Written instruction - Reproduce the records from the line containing "Screen dimensions: 602x339" through the end of the records, with both ends included and the pictures left out.

Provided information -
+===+

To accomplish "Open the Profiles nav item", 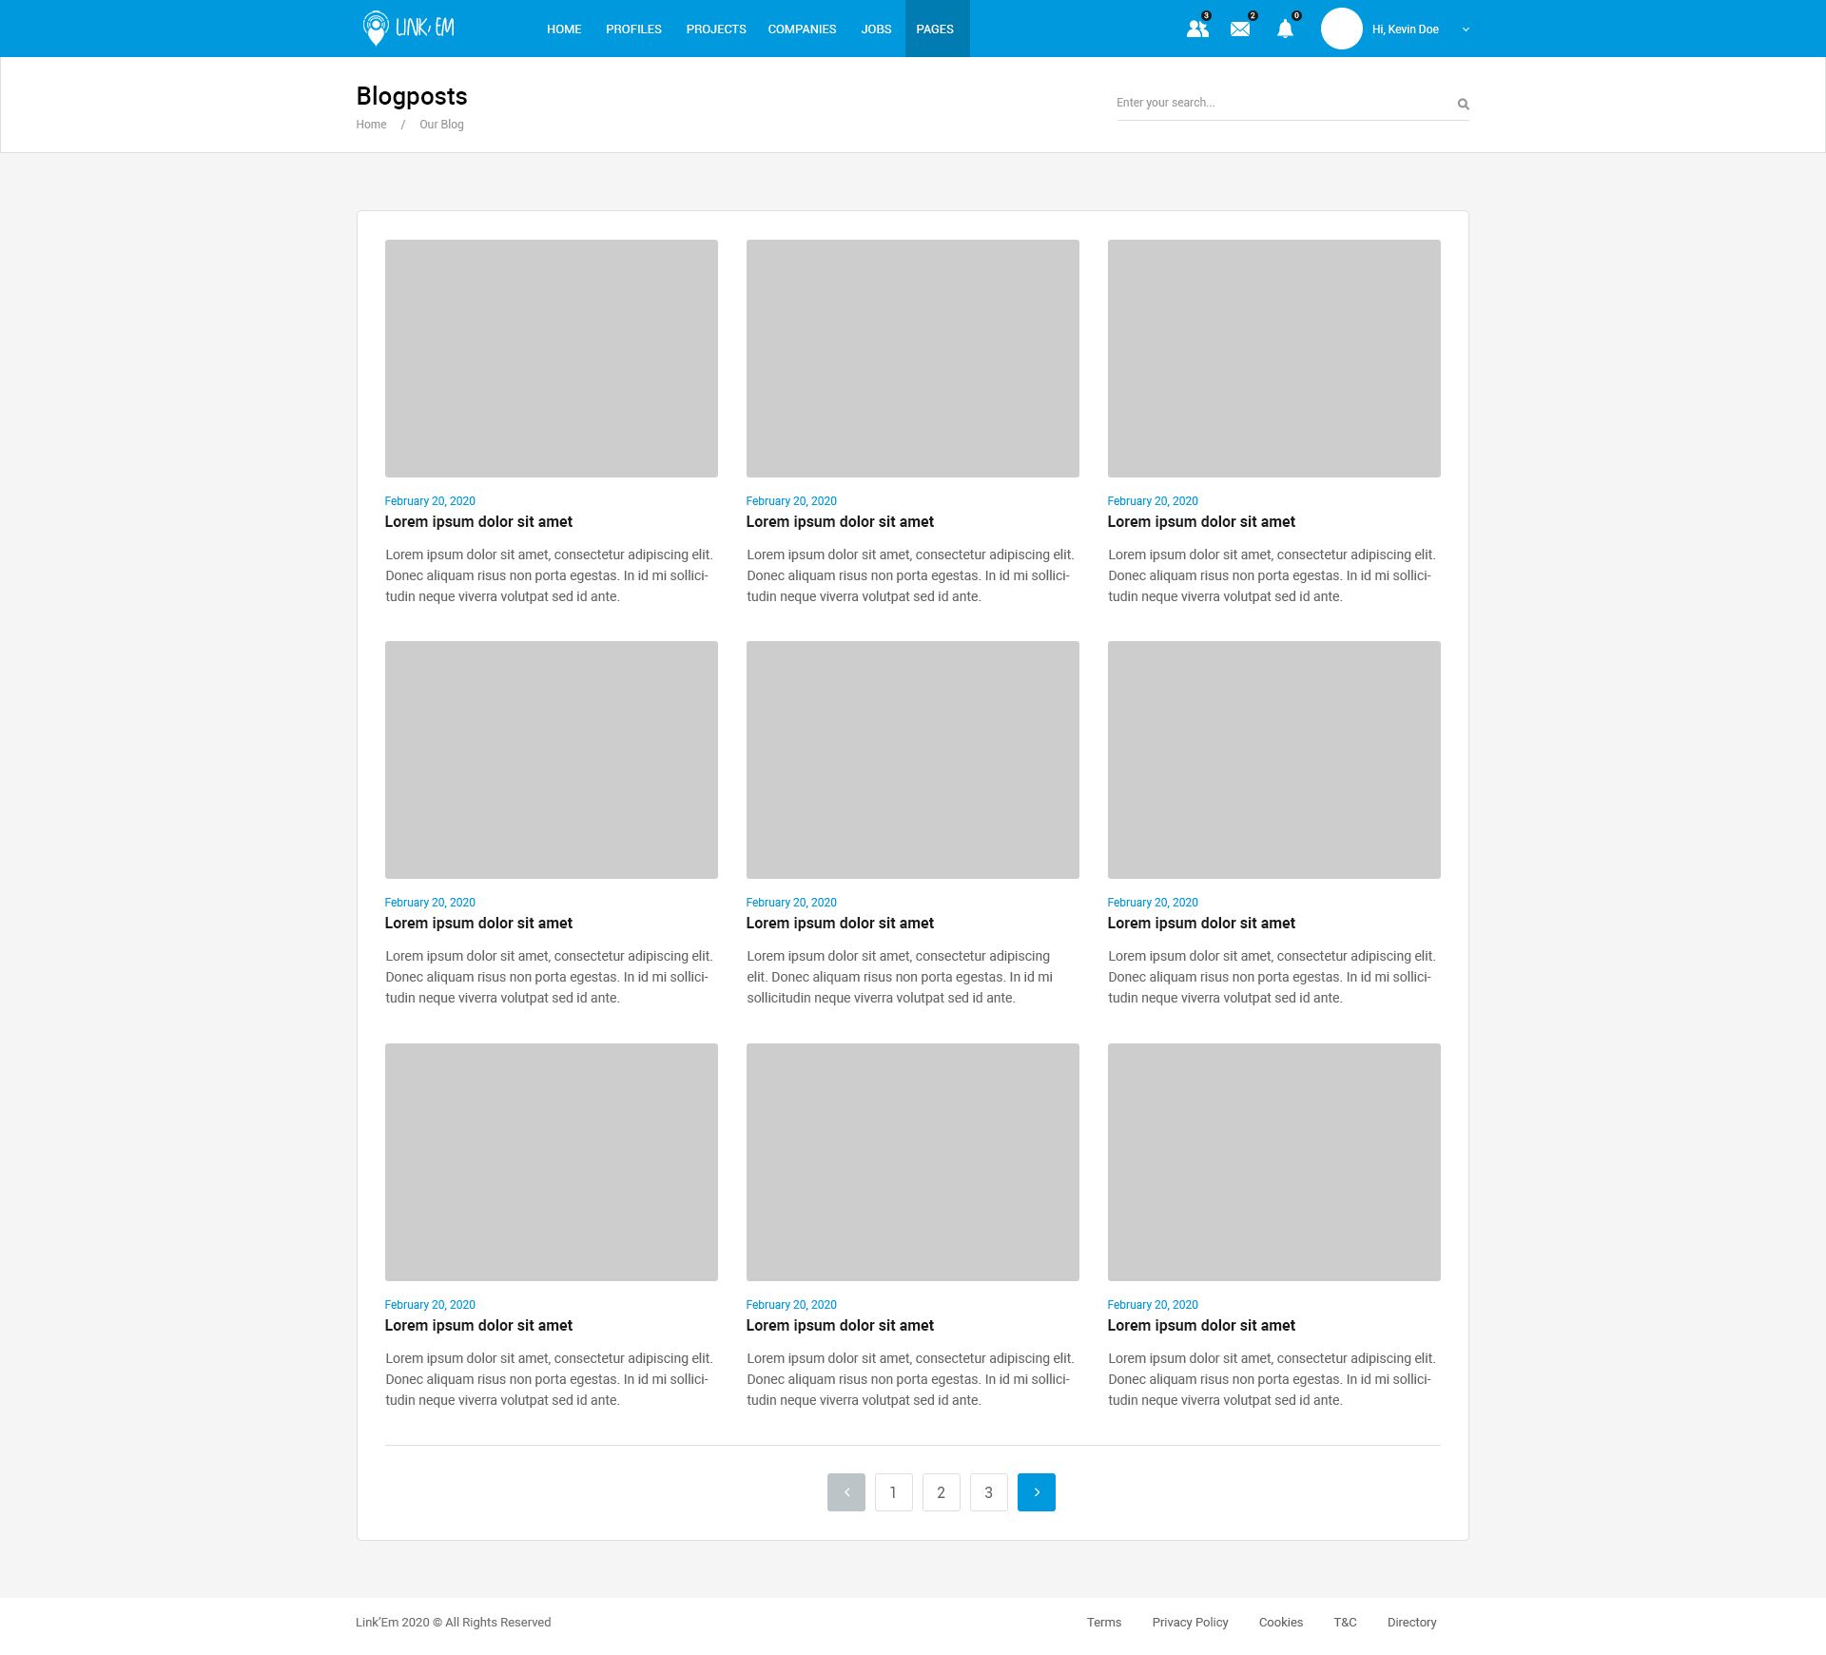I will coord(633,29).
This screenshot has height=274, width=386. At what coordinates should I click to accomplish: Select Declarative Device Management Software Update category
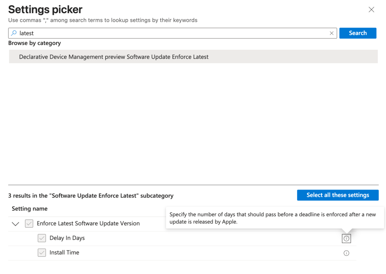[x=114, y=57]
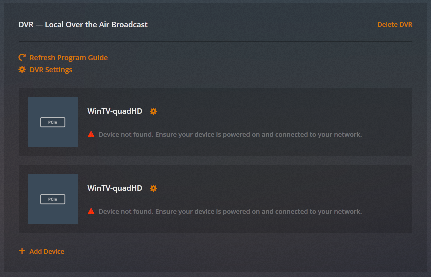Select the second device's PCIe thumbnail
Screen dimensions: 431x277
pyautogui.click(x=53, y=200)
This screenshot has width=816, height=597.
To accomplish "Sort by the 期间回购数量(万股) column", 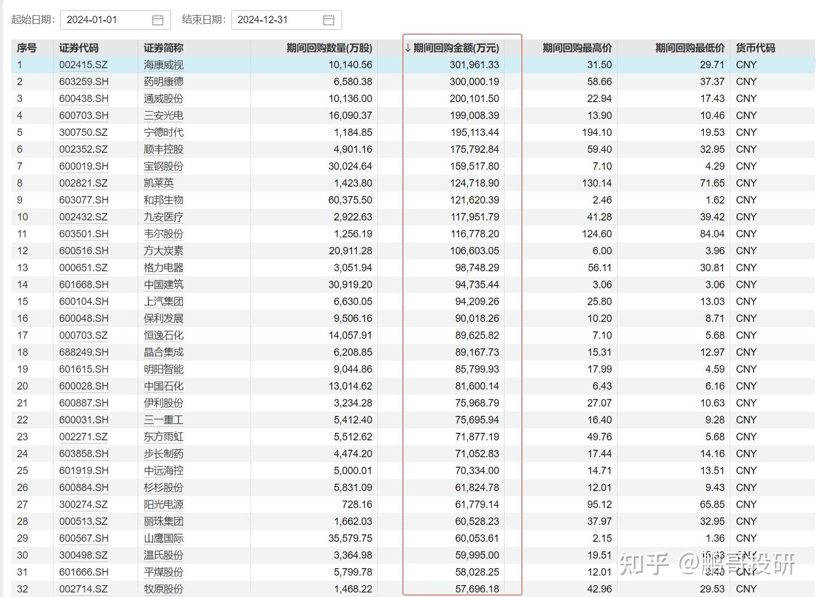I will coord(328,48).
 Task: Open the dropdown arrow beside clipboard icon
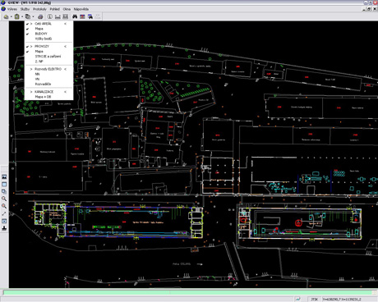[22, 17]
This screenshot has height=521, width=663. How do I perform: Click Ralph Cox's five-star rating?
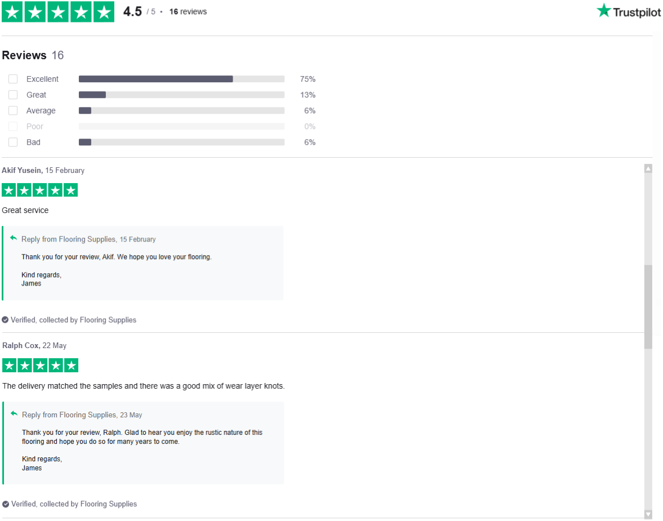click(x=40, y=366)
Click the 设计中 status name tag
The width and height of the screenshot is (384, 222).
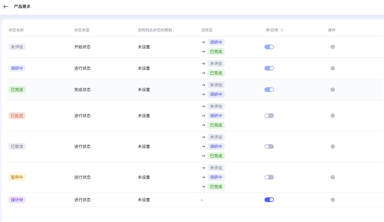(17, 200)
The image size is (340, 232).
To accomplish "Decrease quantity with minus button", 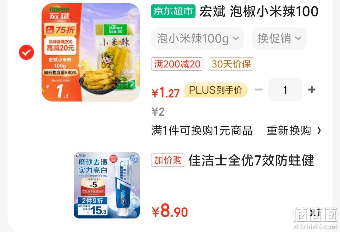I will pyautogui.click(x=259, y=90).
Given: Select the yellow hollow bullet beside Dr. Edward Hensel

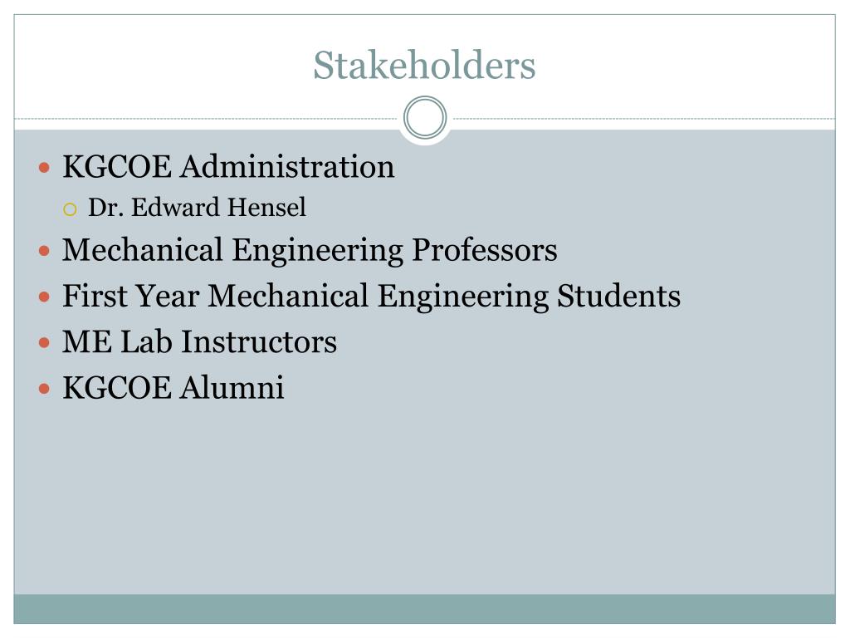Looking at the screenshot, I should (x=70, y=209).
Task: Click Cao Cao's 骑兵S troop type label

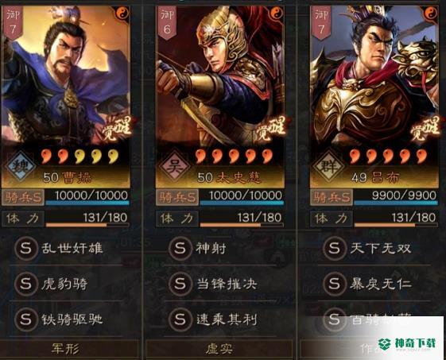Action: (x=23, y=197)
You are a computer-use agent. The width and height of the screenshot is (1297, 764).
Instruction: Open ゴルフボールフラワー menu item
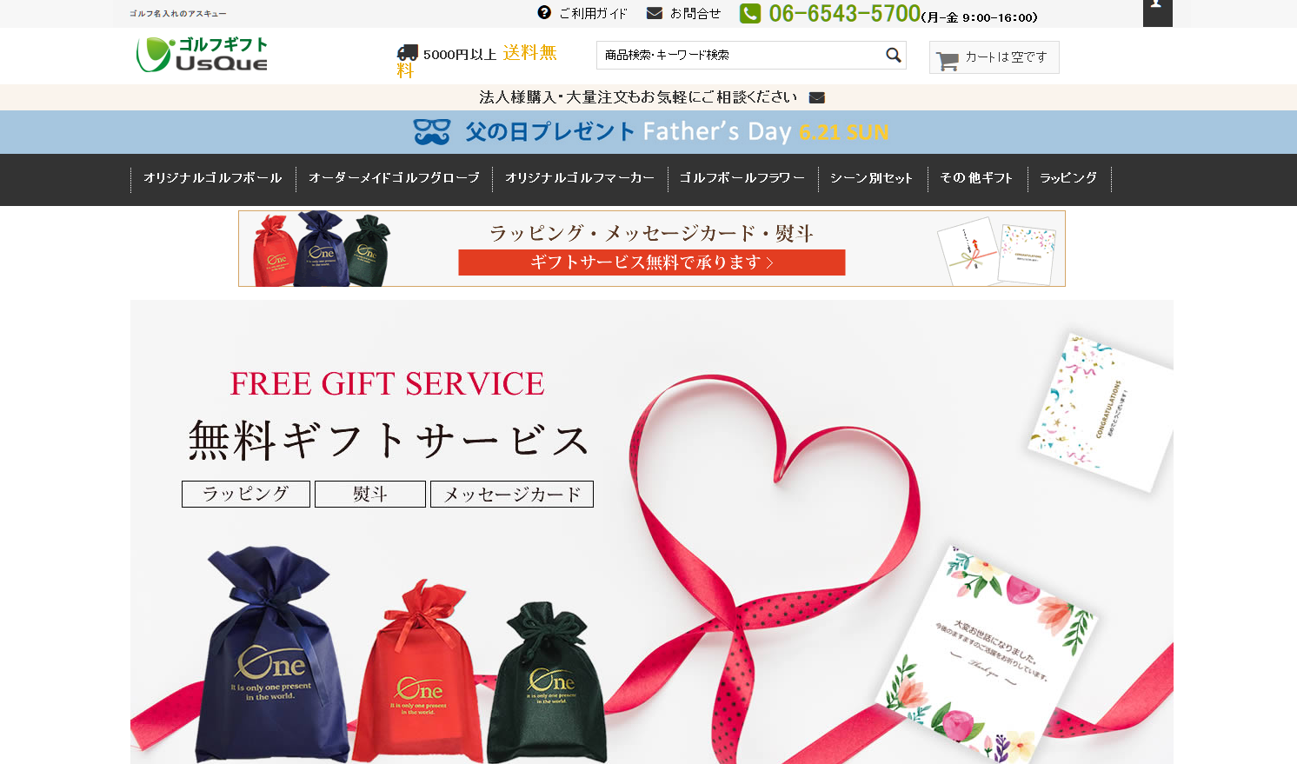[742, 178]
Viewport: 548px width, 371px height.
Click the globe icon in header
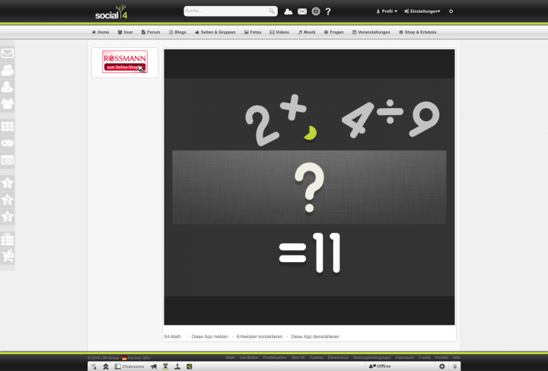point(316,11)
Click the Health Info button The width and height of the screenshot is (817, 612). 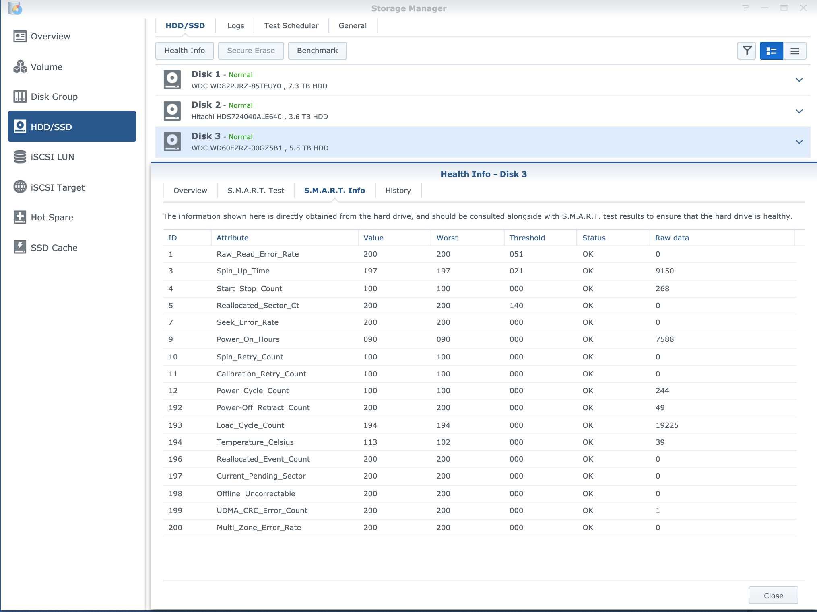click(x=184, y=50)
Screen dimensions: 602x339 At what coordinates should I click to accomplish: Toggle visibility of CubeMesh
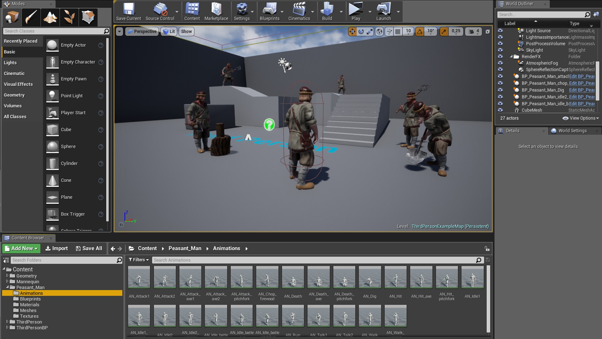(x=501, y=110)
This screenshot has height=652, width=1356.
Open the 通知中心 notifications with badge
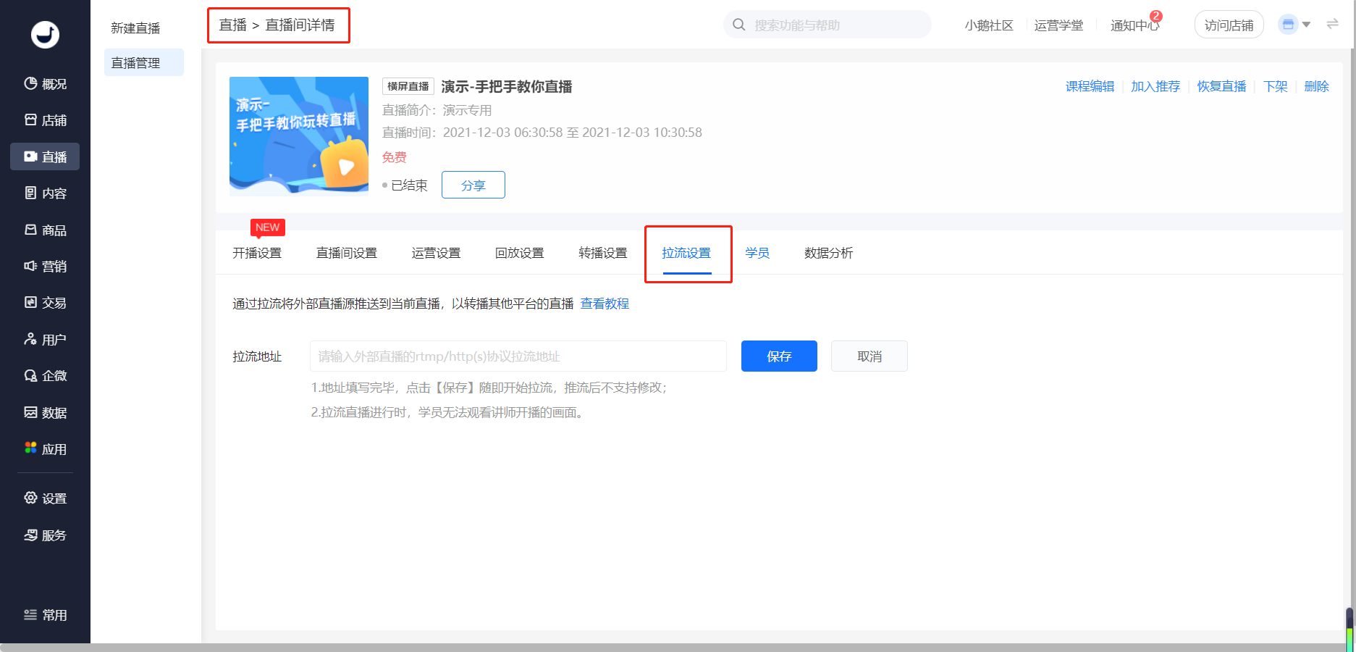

+===+

Output below -
Screen dimensions: 602x339 At what coordinates should I click to accomplish: Toggle visibility of CubeMesh
(x=501, y=110)
This screenshot has height=652, width=1356.
Open the 通知中心 notifications with badge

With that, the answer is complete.